Scams

On February 21, 2026, IoTeX disclosed that a private key tied to a token safe was compromised, enabling unauthorized asset transfers. On-chain data indicates roughly $8.8 million drained across multiple tokens, with funds moved into ETH and partially bridged to Bitcoin. IoTeX said preliminary assessments suggest the actual loss could be significantly lower than rumors.

On February 21, 2026, the FBI's Internet Crime Complaint Center highlighted a surge in ATM "jackpotting" attacks in the US. The agency says more than 1,900 incidents have been recorded since 2020, with over 700 cases in 2025 alone causing losses exceeding $20,000,000. Criminals allegedly use generic keys and malware to override bank authorization and trigger ATMs to dispense cash, prompting the FBI to urge financial institutions to strengthen physical and software security.

On February 20, 2026, Sam Bankman-Fried used a proxy to publish a "10 Myths" X thread from prison, disputing that FTX was insolvent and challenging aspects of his fraud case. He claimed customers are receiving 119%–143% of November 2022 claim values and rejected personal-life rumors, while critics point out his conviction stands and findings on customer fund misuse remain.

Darknet marketplaces and drug vendors took in nearly $2.6 billion in cryptocurrency in 2025, with inflows to drug-linked addresses slightly above $2.5 billion. From mid-2023, payments for fentanyl precursors fell sharply, and larger transfers over $500 correlated with worse Canadian health outcomes, underscoring how on-chain activity can act as an early warning for public health and enforcement.

Blockchain analytics firm TRM Labs reported that illicit entities received roughly $141 billion in stablecoins in 2025, the highest level in five years, driven mainly by sanctions-linked networks and large-scale money laundering. Sanctions-related activity made up 86% of all illicit crypto flows, with around $72 billion tied to the Russian ruble-pegged A7A5 token, while overall illicit use represented about 1% of an estimated $12 trillion in annual stablecoin transactions.

According to Global Ledger, hackers accelerated laundering in the second half of 2025, often moving funds within seconds and using mixers, DeFi, and bridges. Tornado Cash appeared in 42% of exploits, and average laundering time rose to 10.6 days. DeFi flows hit $732M in H2, while bridges routed $2.01B.

Address poisoning is a scam that tampers with a user's transaction history instead of attacking private keys, convincing victims to send funds to a maliciously crafted lookalike address. Incidents including a roughly 3.5 wBTC theft from a Phantom Chat phishing campaign in February 2026 and a $50 million USDT loss in 2025 show how interface design and user habits can lead to large losses. By abusing dust transfers, copy buttons and truncated address displays, attackers exploit behavior and wallet UX to make poisoned addresses appear trustworthy.

In a Wednesday report drawing on roughly 2,500 internal investigations, AMLBot found that 65% of the 2025 crypto incidents it handled involved social engineering and user access or response lapses rather than protocol flaws. By case count, investment scams led at 25%, followed by phishing at 18% and device compromises at 13%.

On February 17, 2026, blockchain security firm Cyvers reported a $600,000 loss tied to an address poisoning scheme that leveraged zero‑value transfers and a copy‑paste mistake. Similar incidents since December 2025 include $514,000 and $12.25 million losses, while researchers estimate more than one million poisoning attempts occur each day on Ethereum.

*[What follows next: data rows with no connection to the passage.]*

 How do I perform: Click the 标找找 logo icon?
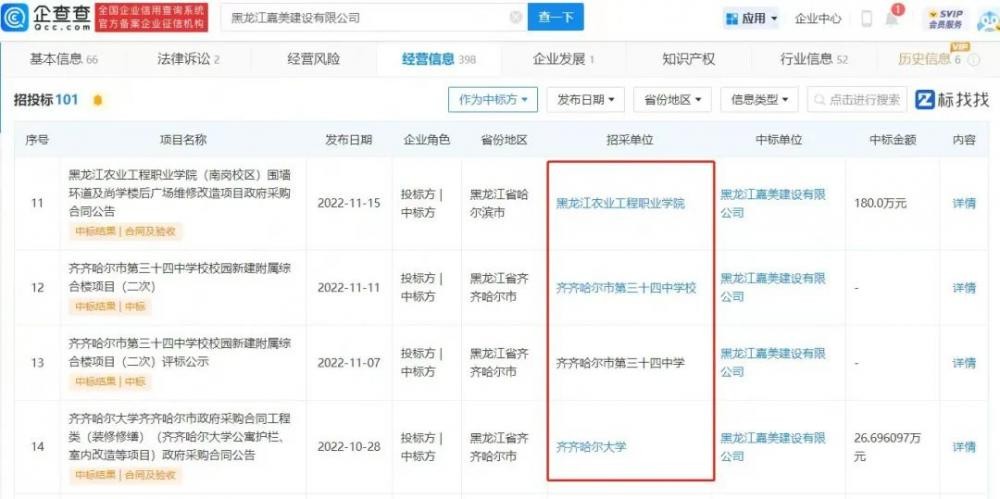pyautogui.click(x=925, y=100)
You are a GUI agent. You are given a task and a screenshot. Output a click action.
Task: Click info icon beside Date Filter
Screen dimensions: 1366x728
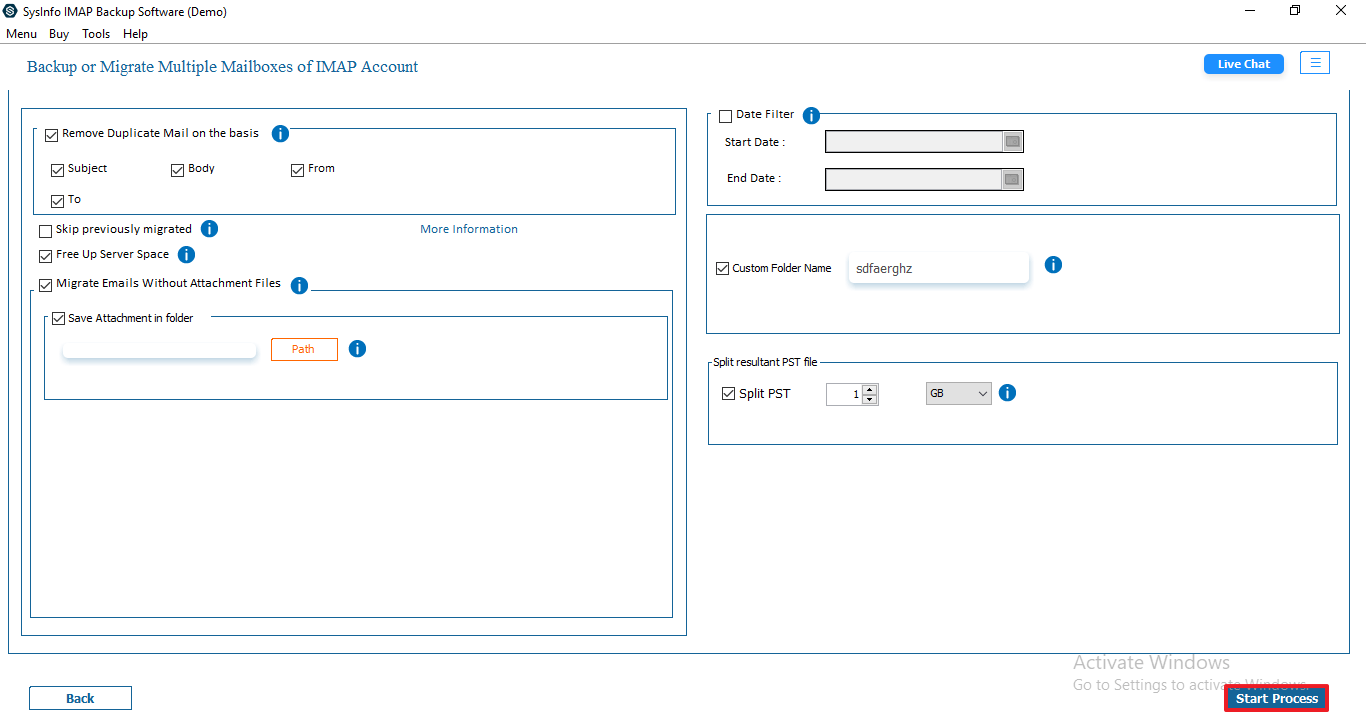point(811,116)
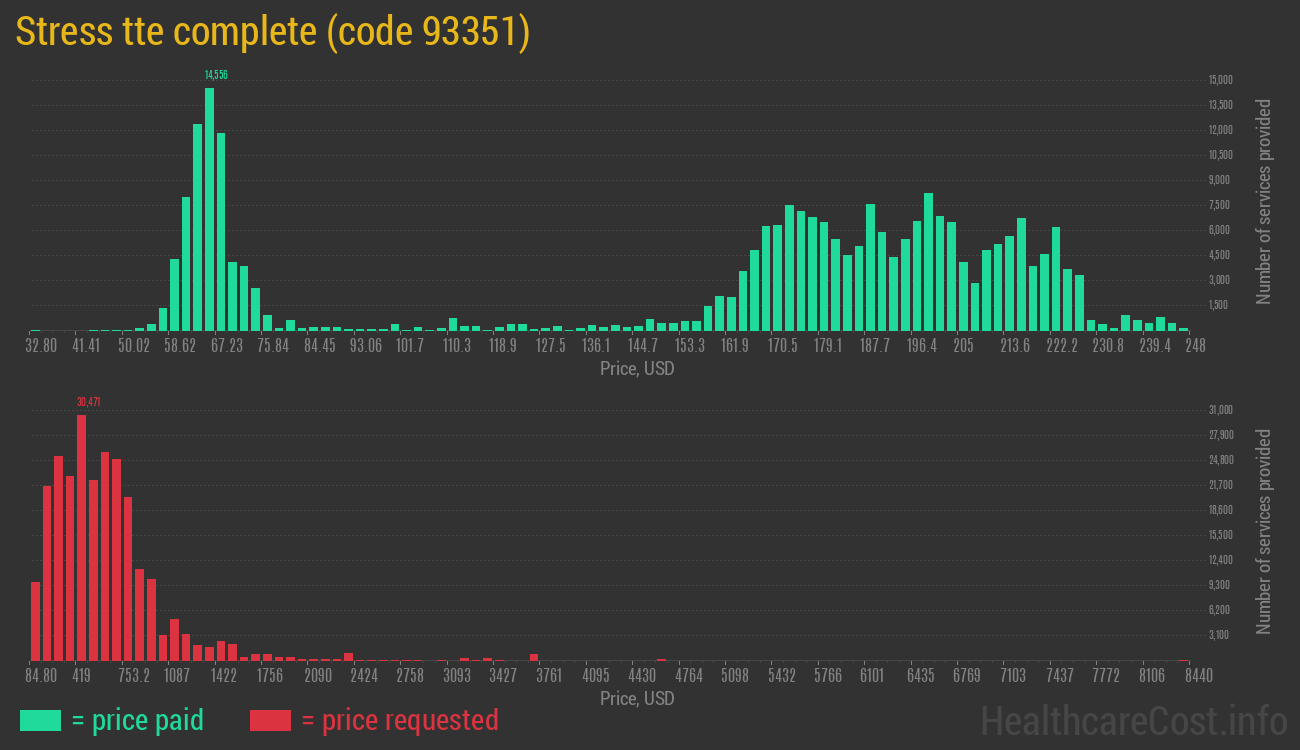Click the 32.80 tick on the upper x-axis
This screenshot has width=1300, height=750.
[41, 346]

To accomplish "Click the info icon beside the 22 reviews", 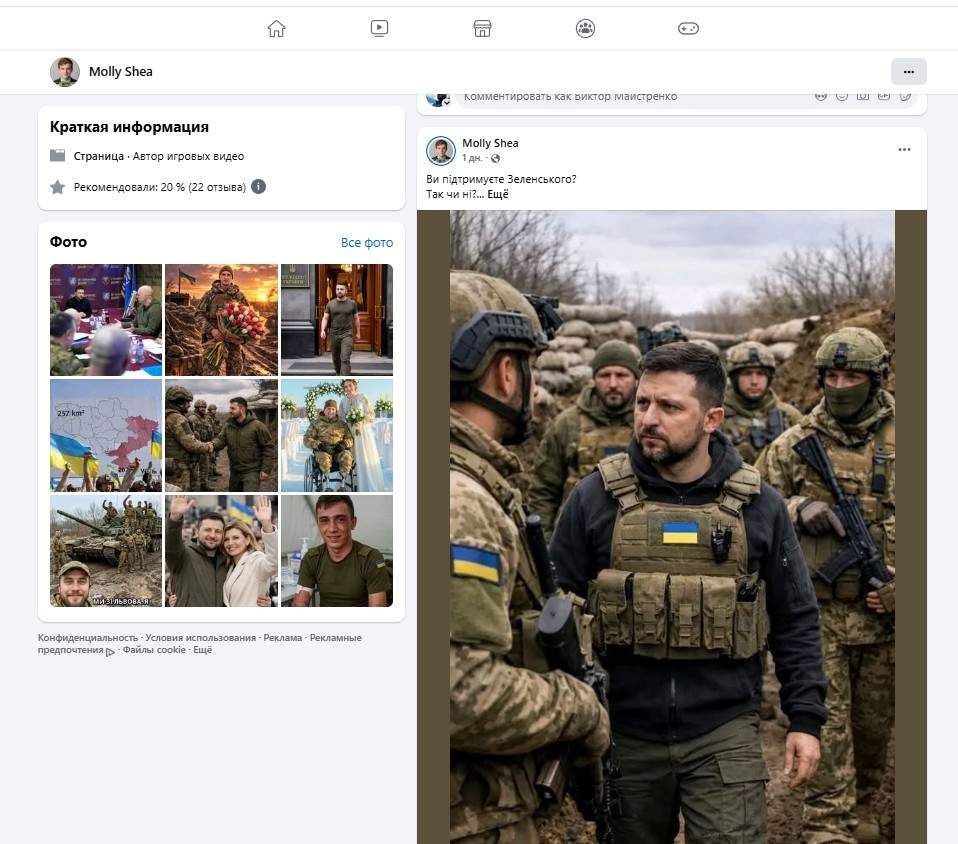I will (258, 187).
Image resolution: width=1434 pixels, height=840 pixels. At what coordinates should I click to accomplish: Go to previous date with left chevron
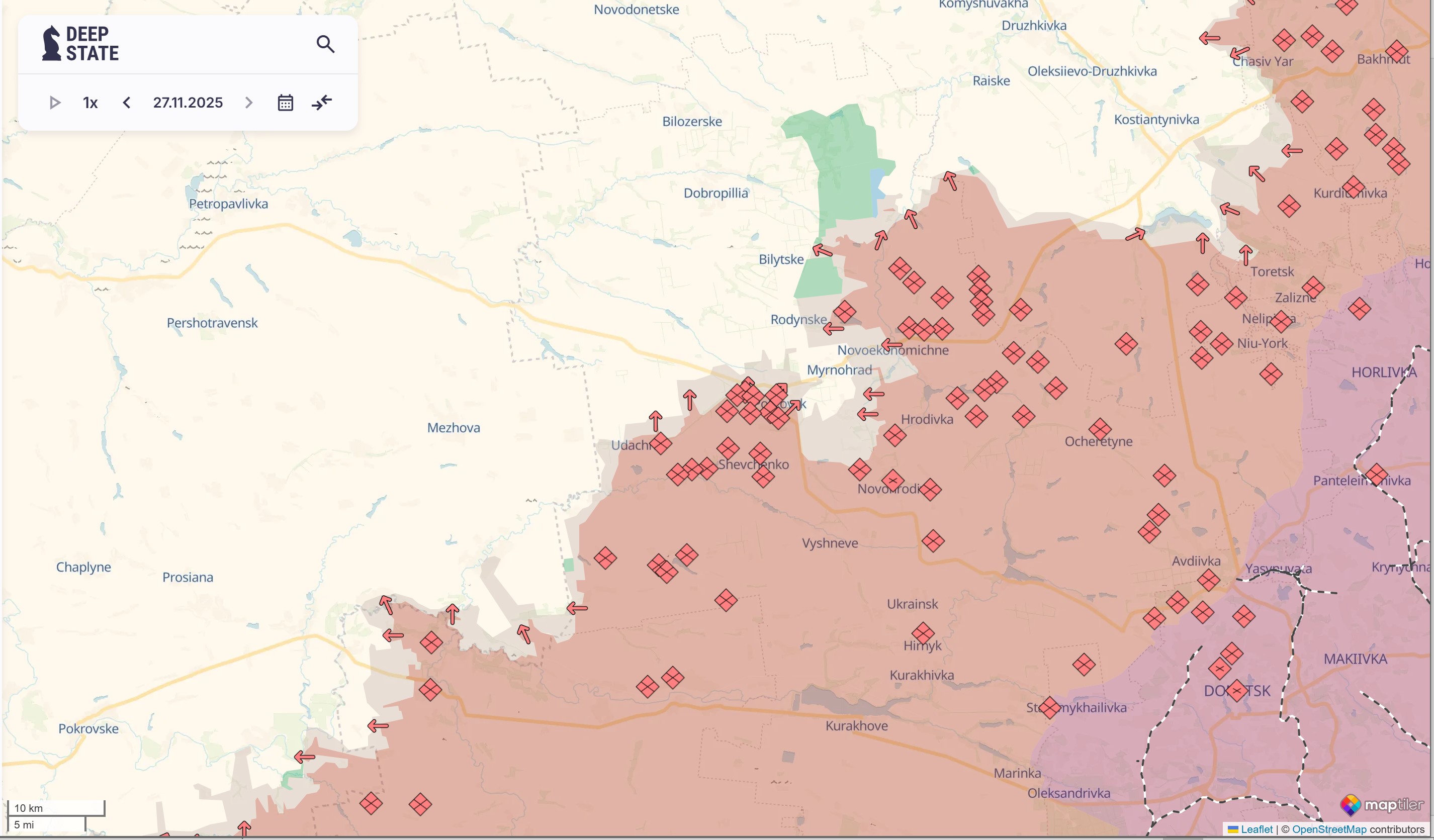click(127, 103)
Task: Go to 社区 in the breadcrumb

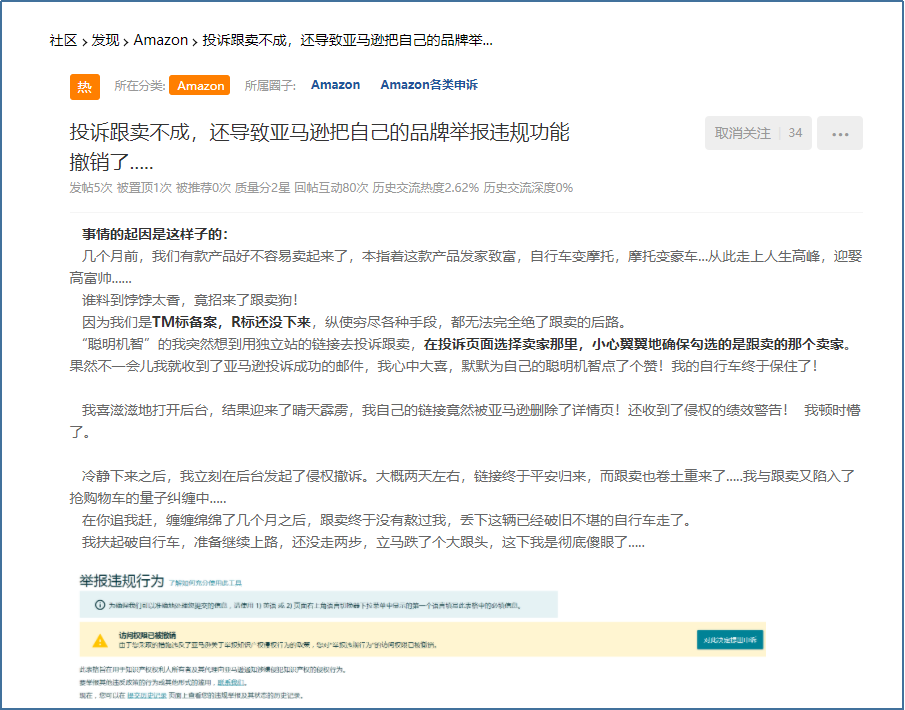Action: point(63,40)
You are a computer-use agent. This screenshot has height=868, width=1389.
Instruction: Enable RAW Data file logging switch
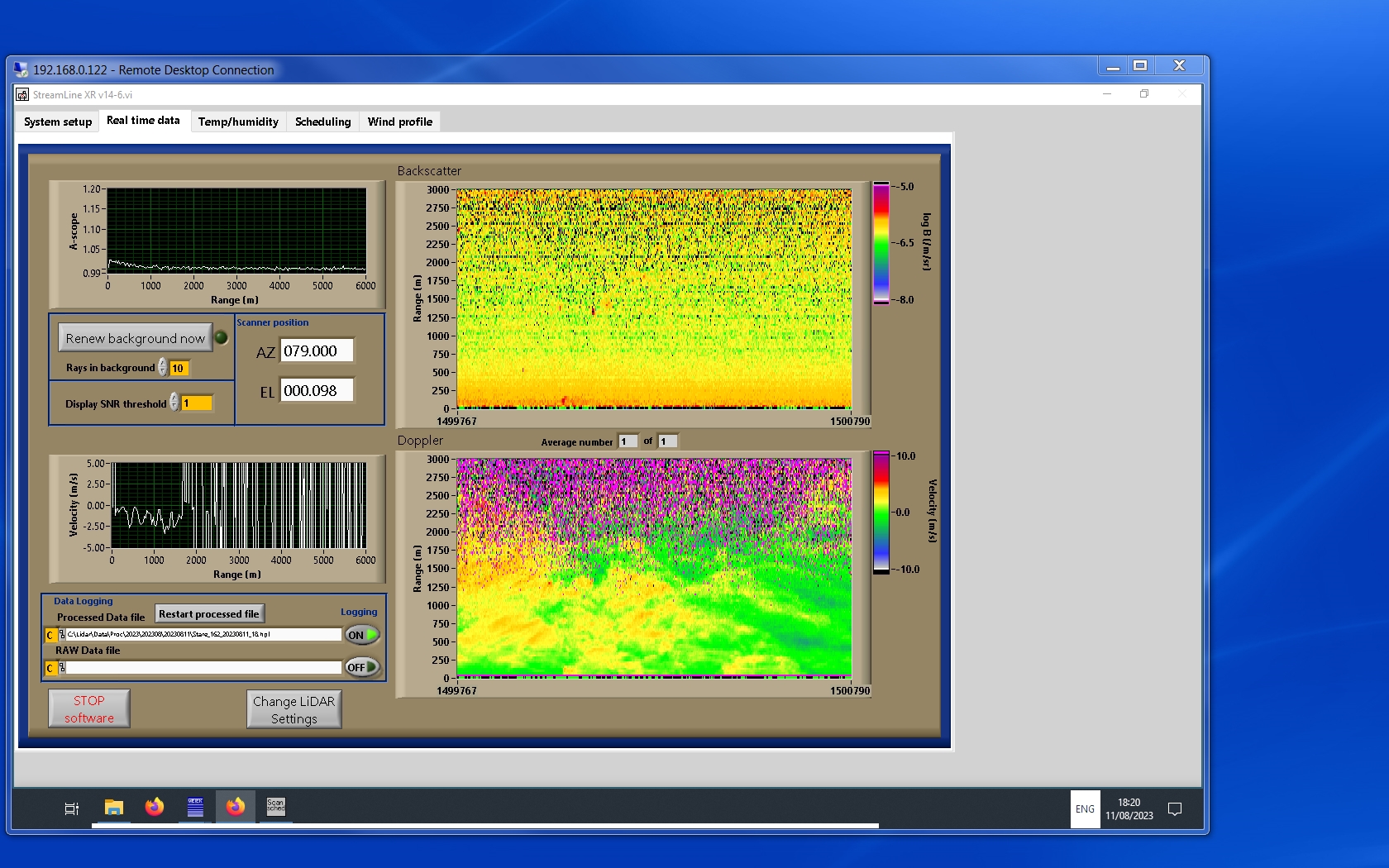tap(362, 667)
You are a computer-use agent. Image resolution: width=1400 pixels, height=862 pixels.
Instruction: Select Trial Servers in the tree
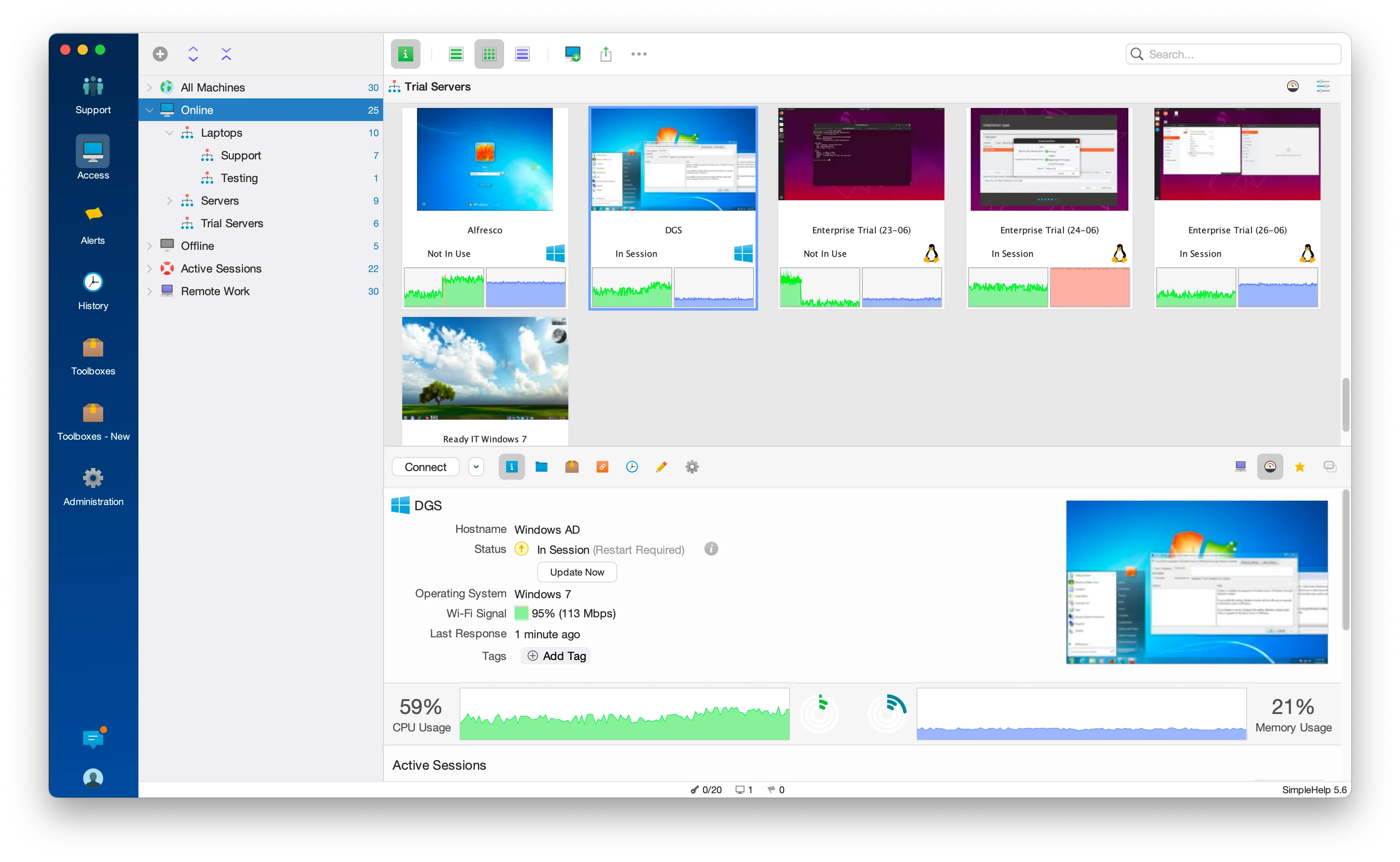[x=232, y=223]
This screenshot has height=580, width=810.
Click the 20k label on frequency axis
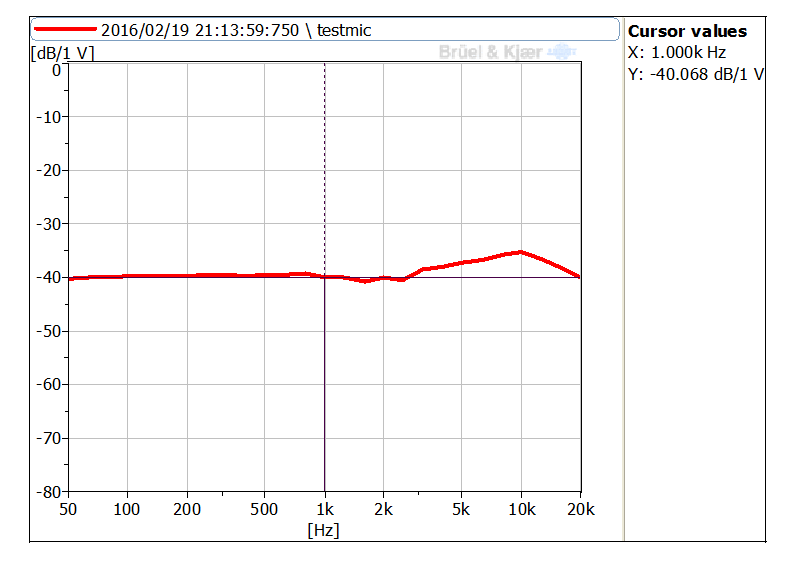click(580, 509)
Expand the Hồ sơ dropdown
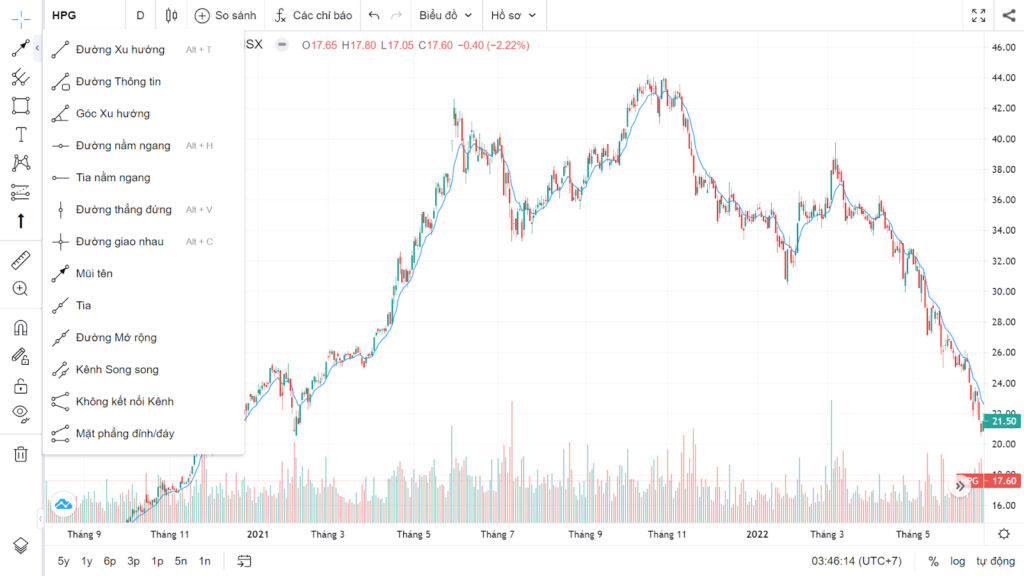Viewport: 1024px width, 576px height. point(513,15)
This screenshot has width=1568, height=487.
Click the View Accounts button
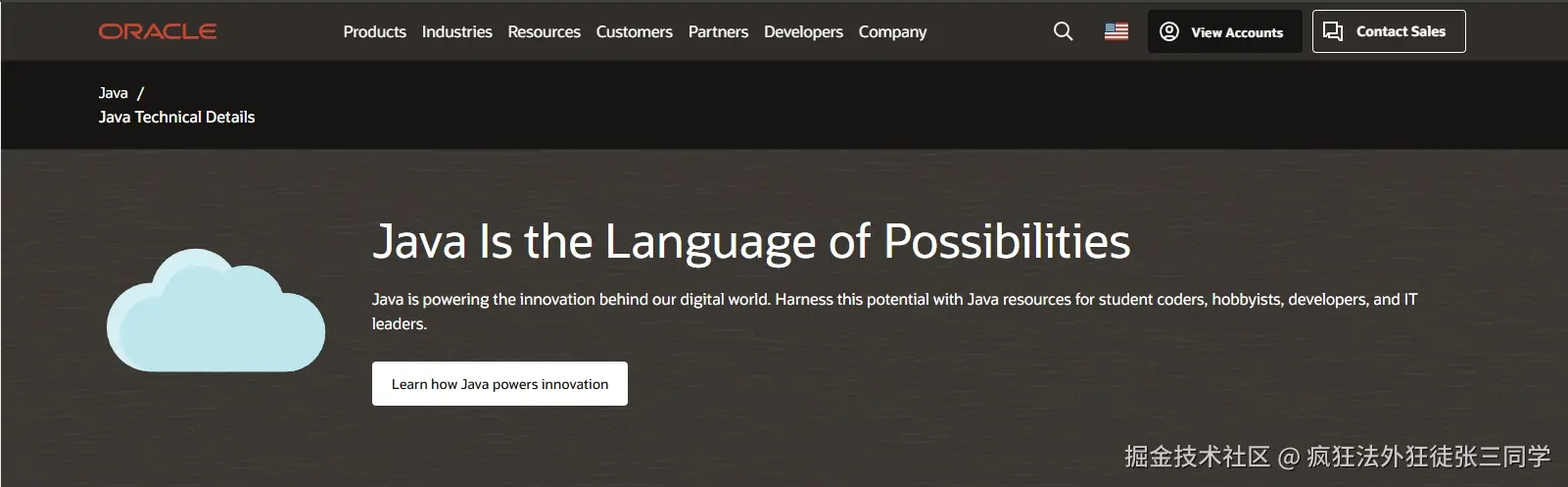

On Feb. 13, cybersecurity expert Dmitry Smilyanets reported receiving a fake Trezor-branded letter demanding an "Authentication Check" by Feb. 15 or risk device restrictions, with a QR code leading to a phishing site. The scam, which mislabels Trezor CEO Matěj Žák as "Ledger CEO," targets hardware wallet users whose postal data was exposed in past breaches and attempts to trick them into entering seed recovery phrases. Similar physical letters and QR-based attacks have been reported against Ledger users since at least October last year, following multiple data leaks impacting both Ledger and Trezor customers.